June 19, 2007 — -- When you think tall, you probably think America. Tallest buildings. Tallest athletes. Tallest population.
But no longer. A new study, conducted by the University of Munich and Princeton University, discovered that when it comes to height, Americans are coming up short -- literally.
The study found that partially because of lifestyle, America has the shortest population in the industrialized world.
Today, to find the world's tallest people, you have to look beyond the windmills, wooden shoes, and wheels of cheese … to tiny Holland.
That's right. The Dutch. And they're not just taller than Americans, they're towering over Americans.
In Amsterdam, even at six-foot-three, I had to get used to looking up, especially to the president of the Dutch Tall People's Club, six-foot-11 Paul van Sprundel.

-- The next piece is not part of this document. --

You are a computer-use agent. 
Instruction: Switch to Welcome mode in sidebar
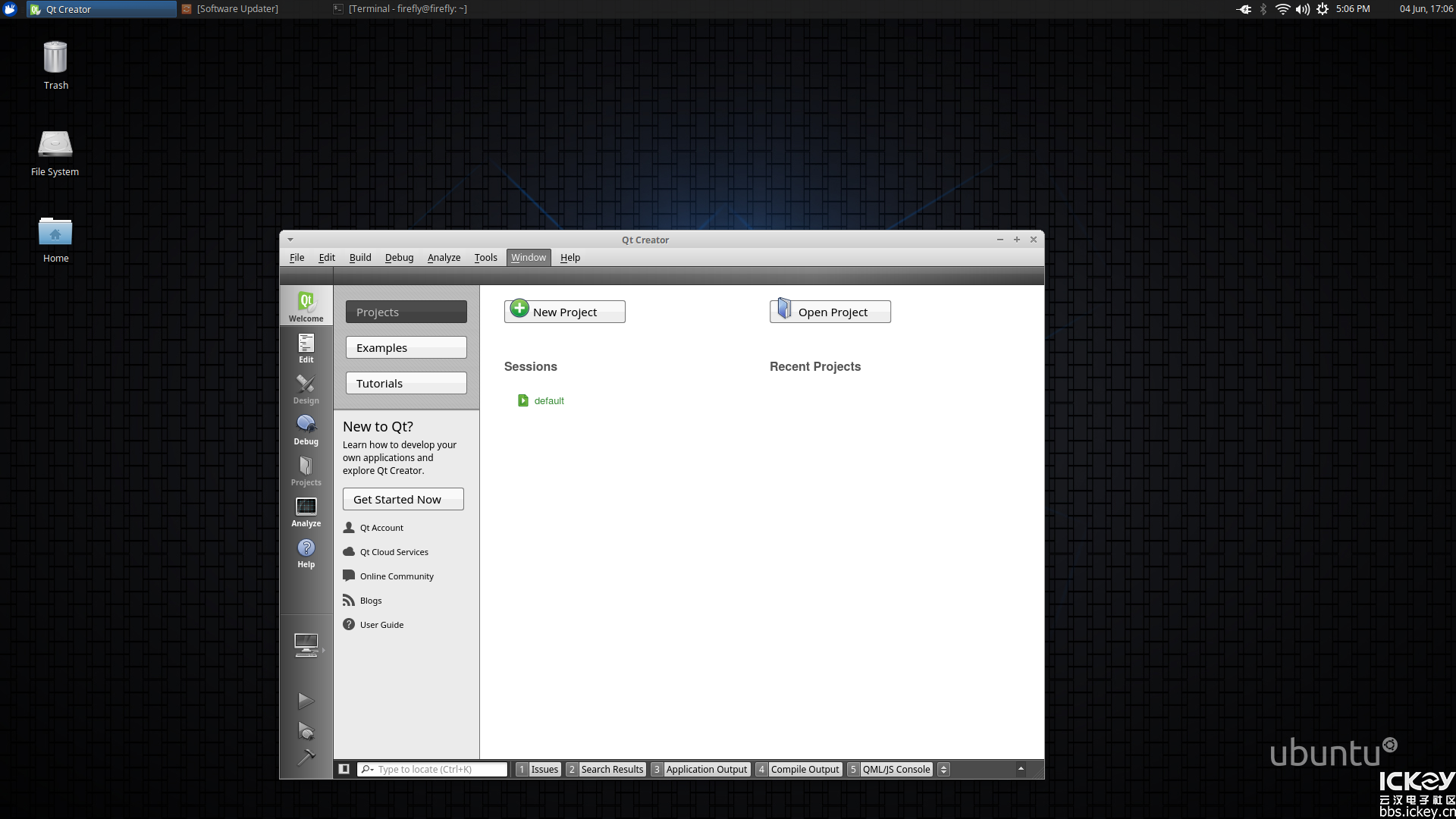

When I asked Paul whether there's a part of him who looks down and says "Well, Holland is doing a lot better than America," he said without blinking an eye, "Well, a lot better. I don't know, but, you know, a lot of people from their own perspective, in their own country, say, 'I am tall,' and then they meet us and say, 'Whoa, you're really tall.'"
It turns out Americans haven't been the tallest people in the world for nearly 50 years. And even worse, every year, we're falling shorter of the top.
Today, the average Dutch man is six-foot-one, followed by the Danish, at six-feet. Americans measure up to just five-foot-10. Further behind, but catching up rapidly, are the Japanese, at about five-foot-seven.
You can see the growth of the Dutch etched into the architecture in Amsterdam. In buildings built in the 1600s, I can barely get through the door bending over.
But as the generations passed and the Dutch people grew, so did their doorways. Today, the new minimum required height for doorways to homes and businesses is seven feet, eight inches, which made me feel really short wherever I went.
A nation's average height is about more than bragging rights. Historians have found height to be about the best single indicator of a nation's success, reflecting not just wealth but overall health and well-being.
Professor George Maat of Holland's Leiden University has been tracing this back hundreds of years by looking at our ancestors' skeletons.